_Task description_: Look through the material below and show every line with the word "after".

_Data records_:
↓↓↓

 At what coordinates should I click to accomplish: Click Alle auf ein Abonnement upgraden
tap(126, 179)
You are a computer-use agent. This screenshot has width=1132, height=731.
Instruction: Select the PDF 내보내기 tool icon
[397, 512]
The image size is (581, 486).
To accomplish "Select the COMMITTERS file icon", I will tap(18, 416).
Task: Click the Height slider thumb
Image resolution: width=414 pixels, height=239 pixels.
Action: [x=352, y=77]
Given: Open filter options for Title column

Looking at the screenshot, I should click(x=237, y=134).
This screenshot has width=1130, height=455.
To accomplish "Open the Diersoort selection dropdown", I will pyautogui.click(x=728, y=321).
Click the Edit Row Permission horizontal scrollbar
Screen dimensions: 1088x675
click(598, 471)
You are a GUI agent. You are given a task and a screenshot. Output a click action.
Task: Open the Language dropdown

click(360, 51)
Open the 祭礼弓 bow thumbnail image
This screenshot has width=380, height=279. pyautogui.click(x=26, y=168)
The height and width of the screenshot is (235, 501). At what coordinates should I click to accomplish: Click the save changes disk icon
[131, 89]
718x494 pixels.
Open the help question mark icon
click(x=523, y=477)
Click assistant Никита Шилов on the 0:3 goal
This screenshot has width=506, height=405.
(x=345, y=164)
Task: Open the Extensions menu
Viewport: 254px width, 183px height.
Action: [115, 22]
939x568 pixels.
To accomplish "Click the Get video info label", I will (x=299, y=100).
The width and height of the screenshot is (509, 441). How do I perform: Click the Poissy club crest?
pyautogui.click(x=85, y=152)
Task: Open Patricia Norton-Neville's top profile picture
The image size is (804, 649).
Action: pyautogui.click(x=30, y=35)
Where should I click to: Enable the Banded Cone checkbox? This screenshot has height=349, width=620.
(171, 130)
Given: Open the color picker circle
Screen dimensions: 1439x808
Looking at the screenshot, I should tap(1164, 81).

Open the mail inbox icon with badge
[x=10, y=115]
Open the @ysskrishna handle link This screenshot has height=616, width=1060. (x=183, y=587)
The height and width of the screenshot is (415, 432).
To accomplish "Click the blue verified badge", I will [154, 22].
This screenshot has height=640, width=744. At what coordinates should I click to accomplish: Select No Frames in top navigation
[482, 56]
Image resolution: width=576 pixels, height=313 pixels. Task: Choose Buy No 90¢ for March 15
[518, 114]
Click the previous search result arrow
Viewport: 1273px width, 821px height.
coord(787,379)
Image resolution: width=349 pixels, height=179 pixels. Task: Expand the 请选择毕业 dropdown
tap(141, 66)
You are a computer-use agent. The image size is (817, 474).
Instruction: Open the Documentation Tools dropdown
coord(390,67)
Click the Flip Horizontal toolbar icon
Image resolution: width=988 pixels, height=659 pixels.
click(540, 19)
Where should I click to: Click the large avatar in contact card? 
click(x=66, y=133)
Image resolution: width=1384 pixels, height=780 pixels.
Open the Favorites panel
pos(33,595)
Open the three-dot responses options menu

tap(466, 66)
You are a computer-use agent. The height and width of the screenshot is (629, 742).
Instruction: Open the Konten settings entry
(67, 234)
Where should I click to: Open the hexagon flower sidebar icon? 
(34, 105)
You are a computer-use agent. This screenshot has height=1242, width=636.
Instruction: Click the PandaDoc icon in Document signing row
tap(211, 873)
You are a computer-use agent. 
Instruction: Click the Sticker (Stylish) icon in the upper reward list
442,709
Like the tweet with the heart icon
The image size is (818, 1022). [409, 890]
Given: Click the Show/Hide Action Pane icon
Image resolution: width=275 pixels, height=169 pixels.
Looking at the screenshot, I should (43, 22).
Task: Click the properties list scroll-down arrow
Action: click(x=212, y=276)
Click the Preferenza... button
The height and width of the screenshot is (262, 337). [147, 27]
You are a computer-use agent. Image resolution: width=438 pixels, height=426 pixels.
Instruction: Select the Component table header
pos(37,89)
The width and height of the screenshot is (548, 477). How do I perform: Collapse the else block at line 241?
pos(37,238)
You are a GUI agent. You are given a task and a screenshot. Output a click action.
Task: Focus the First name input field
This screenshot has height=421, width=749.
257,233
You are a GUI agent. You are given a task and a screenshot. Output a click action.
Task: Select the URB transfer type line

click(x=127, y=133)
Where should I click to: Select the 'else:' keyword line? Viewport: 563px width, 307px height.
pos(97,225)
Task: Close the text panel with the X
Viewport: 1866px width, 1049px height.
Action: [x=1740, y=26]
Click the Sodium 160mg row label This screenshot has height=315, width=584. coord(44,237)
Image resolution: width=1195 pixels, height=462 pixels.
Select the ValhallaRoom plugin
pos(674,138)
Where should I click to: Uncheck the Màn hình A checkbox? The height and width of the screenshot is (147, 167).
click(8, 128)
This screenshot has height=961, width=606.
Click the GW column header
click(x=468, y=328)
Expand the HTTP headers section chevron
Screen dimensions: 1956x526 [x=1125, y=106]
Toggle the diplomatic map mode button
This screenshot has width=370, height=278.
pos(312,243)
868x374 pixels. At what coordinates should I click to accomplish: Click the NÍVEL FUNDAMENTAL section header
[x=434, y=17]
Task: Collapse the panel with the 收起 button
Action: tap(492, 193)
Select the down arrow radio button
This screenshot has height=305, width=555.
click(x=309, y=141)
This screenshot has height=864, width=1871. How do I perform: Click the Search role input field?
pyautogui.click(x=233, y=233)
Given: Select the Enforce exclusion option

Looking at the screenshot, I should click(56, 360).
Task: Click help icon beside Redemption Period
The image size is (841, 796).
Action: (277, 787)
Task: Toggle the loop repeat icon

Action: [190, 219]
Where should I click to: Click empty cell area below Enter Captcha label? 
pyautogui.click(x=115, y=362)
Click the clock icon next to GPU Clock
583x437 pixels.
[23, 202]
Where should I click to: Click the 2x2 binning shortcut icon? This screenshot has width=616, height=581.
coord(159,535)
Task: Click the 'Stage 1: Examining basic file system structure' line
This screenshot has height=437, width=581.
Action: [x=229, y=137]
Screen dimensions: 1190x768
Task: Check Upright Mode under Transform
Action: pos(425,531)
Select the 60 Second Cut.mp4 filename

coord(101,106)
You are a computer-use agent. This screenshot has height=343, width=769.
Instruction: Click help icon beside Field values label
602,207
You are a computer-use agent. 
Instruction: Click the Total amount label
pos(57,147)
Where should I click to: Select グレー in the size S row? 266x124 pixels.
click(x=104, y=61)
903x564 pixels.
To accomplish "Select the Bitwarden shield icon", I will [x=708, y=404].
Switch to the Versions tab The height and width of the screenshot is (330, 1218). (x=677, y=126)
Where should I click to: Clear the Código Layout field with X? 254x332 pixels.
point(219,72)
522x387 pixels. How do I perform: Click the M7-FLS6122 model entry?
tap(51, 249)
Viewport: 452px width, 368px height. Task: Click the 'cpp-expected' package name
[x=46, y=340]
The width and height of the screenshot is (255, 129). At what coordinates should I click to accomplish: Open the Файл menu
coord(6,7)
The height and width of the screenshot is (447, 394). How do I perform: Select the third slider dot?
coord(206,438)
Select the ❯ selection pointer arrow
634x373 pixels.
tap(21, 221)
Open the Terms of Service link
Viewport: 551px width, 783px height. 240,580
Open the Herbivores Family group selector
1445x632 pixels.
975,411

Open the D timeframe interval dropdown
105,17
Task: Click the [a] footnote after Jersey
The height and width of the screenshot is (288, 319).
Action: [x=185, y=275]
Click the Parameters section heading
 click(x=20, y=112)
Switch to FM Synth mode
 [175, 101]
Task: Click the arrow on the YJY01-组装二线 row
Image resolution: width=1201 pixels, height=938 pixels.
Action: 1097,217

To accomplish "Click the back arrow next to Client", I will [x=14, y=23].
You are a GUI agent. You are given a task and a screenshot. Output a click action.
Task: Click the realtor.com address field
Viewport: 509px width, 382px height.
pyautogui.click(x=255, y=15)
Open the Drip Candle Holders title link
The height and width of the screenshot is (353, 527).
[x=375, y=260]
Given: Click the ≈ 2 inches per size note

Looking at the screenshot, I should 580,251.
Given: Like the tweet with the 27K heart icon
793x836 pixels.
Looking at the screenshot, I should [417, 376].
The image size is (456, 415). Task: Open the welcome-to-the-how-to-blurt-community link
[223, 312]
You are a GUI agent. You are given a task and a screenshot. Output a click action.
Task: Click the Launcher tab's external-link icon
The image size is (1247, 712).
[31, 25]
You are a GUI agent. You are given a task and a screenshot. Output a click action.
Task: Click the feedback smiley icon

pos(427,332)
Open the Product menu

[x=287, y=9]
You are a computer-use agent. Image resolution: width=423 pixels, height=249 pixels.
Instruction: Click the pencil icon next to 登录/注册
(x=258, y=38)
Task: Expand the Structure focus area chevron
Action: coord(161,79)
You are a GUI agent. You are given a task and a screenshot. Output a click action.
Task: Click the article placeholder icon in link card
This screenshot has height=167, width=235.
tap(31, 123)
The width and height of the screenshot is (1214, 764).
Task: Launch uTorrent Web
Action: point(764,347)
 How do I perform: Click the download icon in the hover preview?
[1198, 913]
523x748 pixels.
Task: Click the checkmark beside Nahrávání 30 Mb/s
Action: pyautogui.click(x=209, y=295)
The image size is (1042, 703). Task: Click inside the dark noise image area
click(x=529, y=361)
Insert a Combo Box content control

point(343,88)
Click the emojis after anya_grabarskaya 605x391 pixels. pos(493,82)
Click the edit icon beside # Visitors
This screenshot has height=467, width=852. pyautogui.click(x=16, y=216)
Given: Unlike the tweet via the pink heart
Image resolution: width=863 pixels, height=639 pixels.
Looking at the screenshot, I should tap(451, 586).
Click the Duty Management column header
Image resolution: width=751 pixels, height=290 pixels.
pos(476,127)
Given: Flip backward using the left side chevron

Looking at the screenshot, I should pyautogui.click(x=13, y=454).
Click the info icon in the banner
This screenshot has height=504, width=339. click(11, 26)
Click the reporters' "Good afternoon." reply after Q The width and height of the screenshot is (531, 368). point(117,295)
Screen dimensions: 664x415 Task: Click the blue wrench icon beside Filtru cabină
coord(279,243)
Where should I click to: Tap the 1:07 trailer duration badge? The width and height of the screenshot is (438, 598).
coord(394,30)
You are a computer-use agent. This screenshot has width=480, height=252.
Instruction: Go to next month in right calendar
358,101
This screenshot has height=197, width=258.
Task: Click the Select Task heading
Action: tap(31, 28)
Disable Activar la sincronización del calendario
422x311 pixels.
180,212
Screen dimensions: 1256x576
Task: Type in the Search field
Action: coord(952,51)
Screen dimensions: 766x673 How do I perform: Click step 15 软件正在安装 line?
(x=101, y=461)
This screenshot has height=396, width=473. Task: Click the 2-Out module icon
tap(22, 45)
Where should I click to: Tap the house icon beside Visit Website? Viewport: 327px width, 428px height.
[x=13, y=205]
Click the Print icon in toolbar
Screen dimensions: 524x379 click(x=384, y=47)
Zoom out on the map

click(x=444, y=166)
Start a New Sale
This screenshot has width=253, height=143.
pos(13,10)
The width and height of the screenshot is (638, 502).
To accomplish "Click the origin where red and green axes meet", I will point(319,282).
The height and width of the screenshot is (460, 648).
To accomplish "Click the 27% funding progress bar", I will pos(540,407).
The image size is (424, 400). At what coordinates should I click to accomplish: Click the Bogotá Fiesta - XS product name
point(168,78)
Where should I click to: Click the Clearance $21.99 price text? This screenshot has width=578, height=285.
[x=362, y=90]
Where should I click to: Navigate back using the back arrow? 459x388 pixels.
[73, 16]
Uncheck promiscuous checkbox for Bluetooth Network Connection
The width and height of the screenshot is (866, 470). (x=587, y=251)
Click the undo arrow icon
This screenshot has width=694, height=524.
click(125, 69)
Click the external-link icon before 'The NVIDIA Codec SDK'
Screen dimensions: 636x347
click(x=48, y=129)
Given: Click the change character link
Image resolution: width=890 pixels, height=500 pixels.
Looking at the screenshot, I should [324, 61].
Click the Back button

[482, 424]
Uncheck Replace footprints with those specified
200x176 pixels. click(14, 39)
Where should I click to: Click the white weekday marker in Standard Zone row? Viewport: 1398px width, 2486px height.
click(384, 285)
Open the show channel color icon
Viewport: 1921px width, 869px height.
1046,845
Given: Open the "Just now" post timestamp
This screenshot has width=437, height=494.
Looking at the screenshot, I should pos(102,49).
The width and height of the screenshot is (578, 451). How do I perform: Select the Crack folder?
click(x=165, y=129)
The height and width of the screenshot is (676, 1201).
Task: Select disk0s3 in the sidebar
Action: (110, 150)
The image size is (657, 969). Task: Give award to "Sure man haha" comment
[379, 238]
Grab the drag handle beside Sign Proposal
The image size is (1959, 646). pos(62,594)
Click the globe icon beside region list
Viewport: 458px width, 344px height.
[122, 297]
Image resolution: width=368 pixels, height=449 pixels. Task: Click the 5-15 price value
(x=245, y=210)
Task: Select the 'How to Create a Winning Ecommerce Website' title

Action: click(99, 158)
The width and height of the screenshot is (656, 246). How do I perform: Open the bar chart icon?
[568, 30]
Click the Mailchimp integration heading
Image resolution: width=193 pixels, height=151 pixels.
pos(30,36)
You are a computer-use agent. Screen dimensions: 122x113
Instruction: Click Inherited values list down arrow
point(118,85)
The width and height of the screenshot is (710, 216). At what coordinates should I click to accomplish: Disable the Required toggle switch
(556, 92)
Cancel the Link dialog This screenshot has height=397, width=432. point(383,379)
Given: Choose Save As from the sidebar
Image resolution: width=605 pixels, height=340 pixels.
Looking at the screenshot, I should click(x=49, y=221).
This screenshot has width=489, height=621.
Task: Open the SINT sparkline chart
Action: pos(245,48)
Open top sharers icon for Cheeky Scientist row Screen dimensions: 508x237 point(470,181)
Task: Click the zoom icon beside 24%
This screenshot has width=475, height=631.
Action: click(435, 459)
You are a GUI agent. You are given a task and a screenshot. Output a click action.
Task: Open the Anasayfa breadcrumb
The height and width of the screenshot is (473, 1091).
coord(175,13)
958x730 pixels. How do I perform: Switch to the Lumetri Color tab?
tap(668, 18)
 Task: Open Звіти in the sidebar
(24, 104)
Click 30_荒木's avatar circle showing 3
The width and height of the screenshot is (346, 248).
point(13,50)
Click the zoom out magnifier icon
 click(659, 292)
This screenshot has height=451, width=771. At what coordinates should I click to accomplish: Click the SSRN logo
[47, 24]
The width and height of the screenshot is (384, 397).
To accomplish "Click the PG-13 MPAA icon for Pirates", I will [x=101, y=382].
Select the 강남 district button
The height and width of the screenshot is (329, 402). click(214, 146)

↑↑↑

_Written answer_:
Task: Click the [a] footnote after Jersey
Click the emojis after anya_grabarskaya 605x391 pixels. pos(493,82)
Click the reporters' "Good afternoon." reply after Q The width and height of the screenshot is (531, 368). point(117,295)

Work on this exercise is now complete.